Aim of the exercise: No pictures, please. Copy exactly the lines from the one with "Screen dimensions: 1444x640" through the final line below.

※

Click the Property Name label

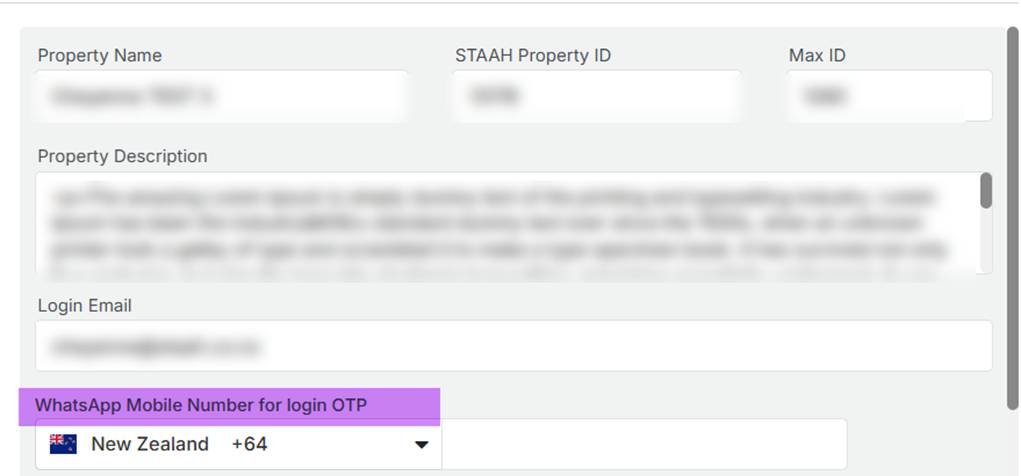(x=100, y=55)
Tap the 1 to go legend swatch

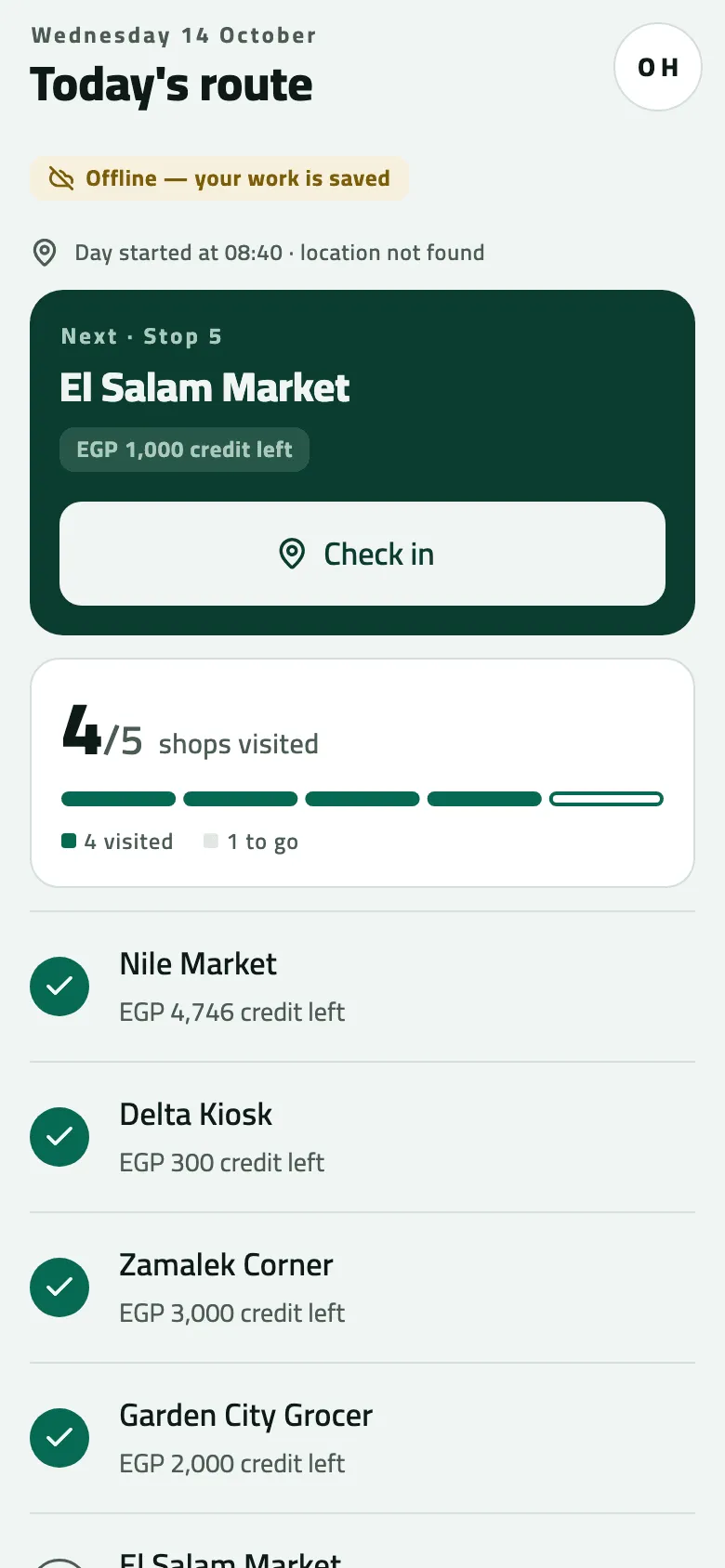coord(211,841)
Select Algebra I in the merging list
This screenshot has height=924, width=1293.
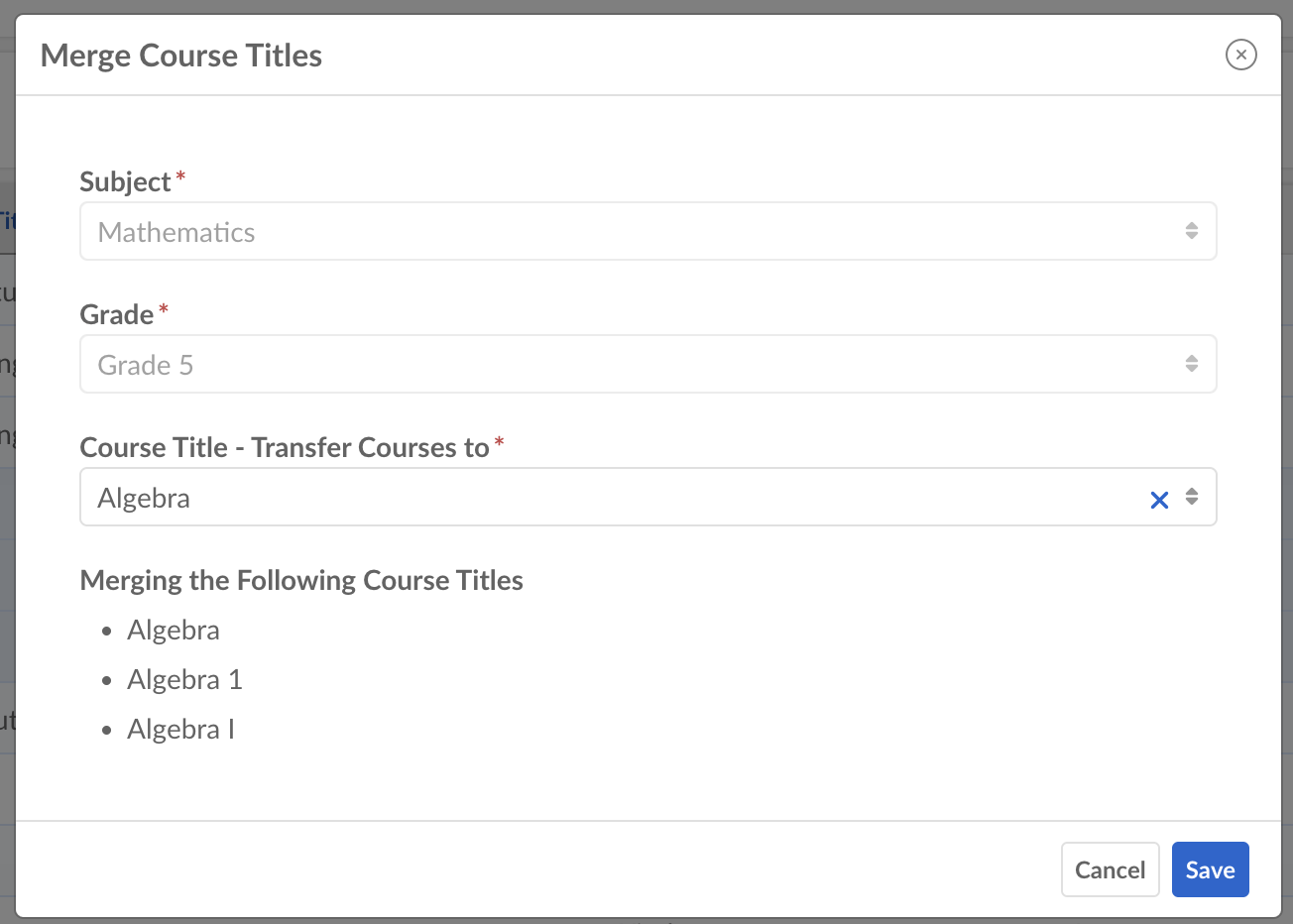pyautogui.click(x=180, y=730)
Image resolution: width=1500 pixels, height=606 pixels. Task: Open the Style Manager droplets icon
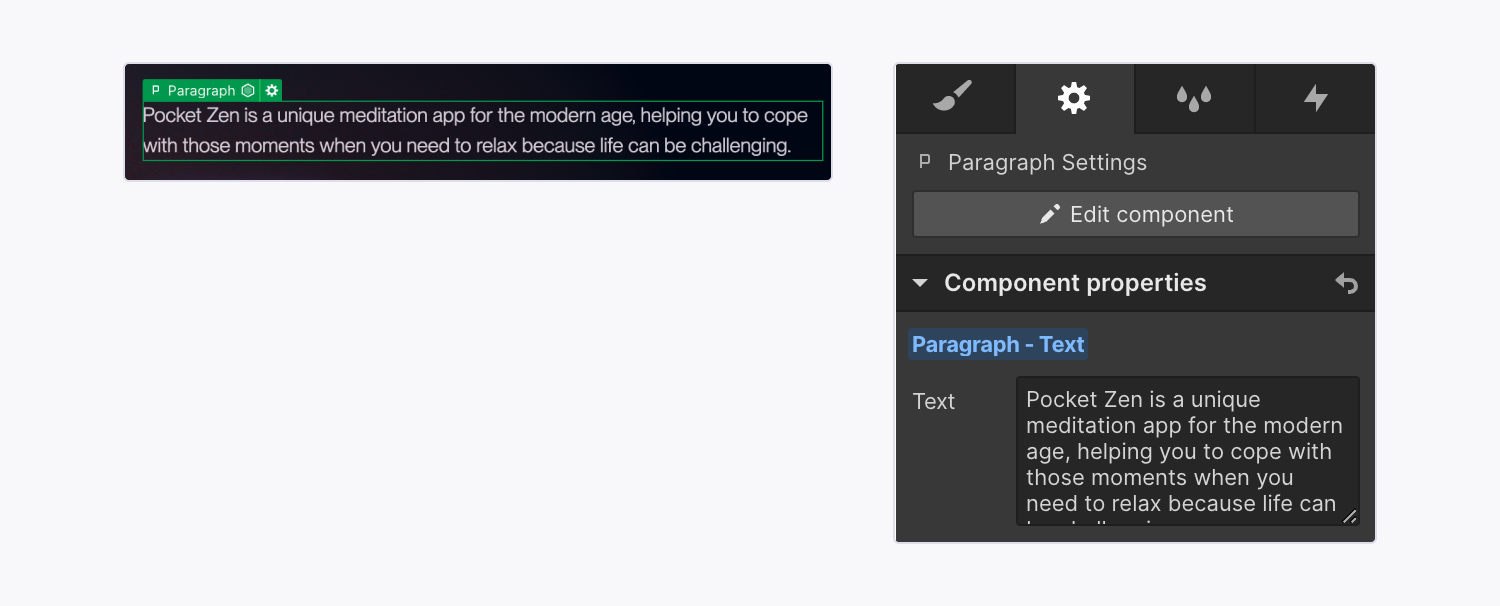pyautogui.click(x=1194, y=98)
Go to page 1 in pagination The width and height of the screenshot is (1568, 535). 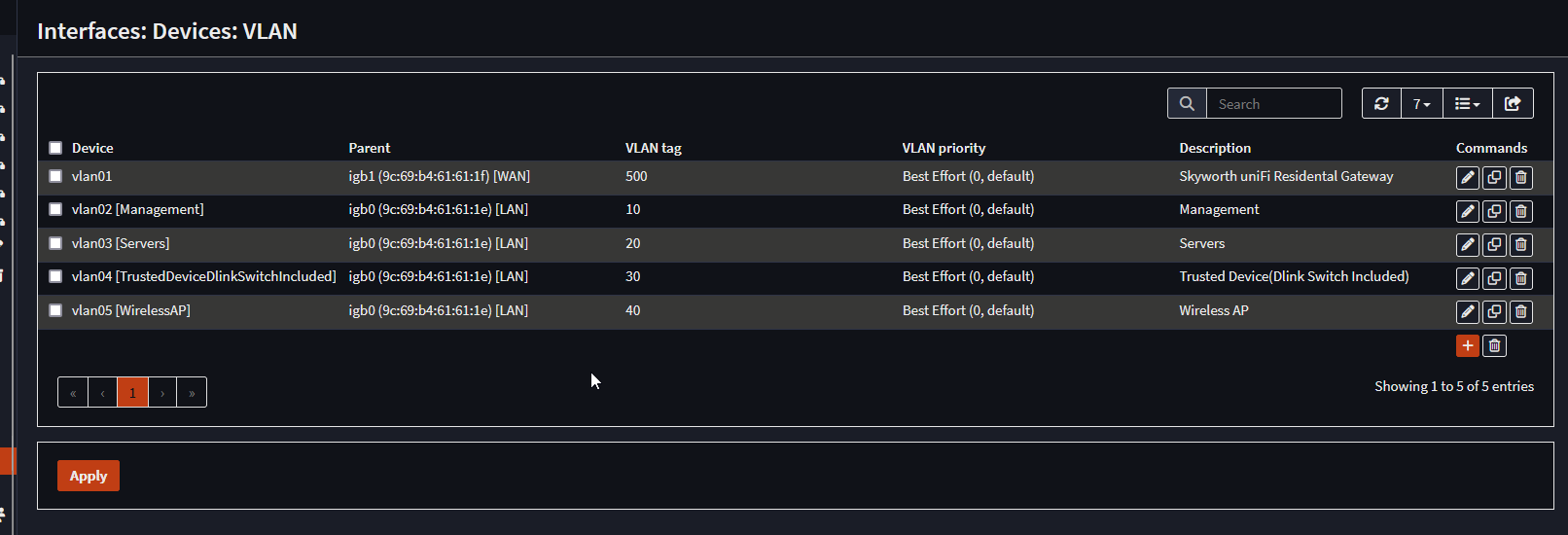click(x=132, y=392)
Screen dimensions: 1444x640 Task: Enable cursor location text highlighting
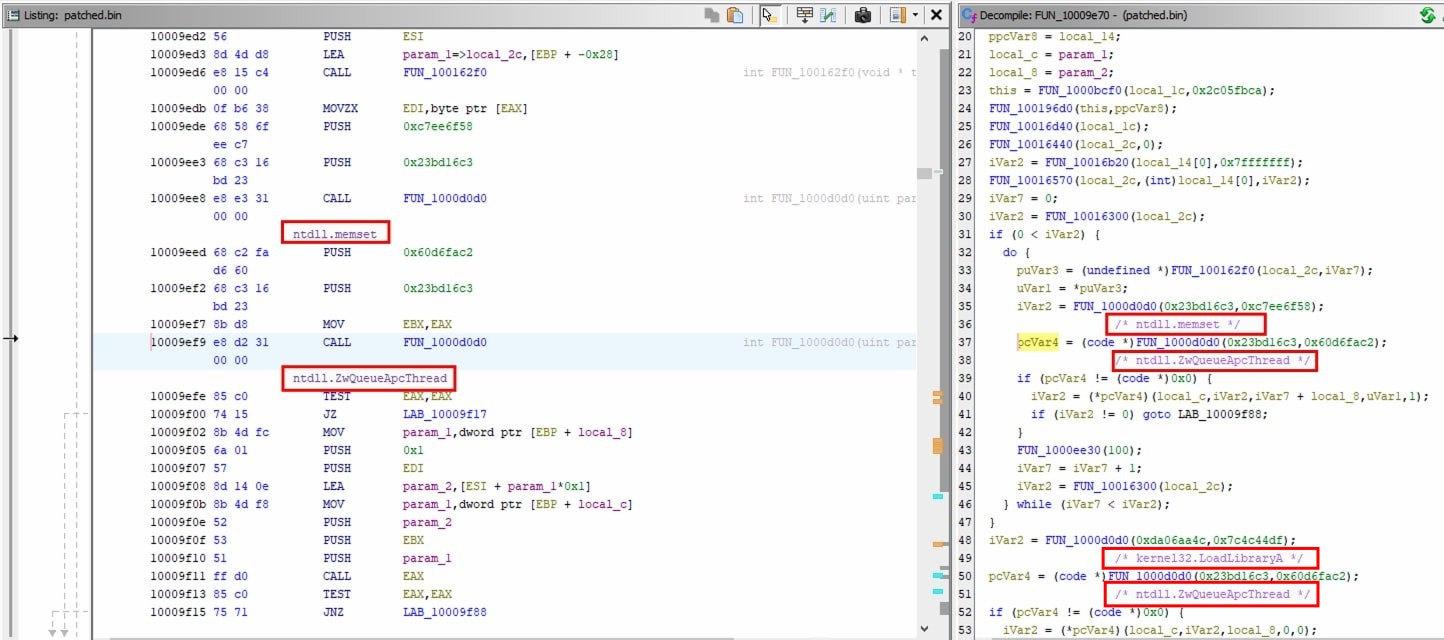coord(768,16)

※

Reply:
Screen dimensions: 1444x640 Task: Enable cursor location text highlighting
coord(768,16)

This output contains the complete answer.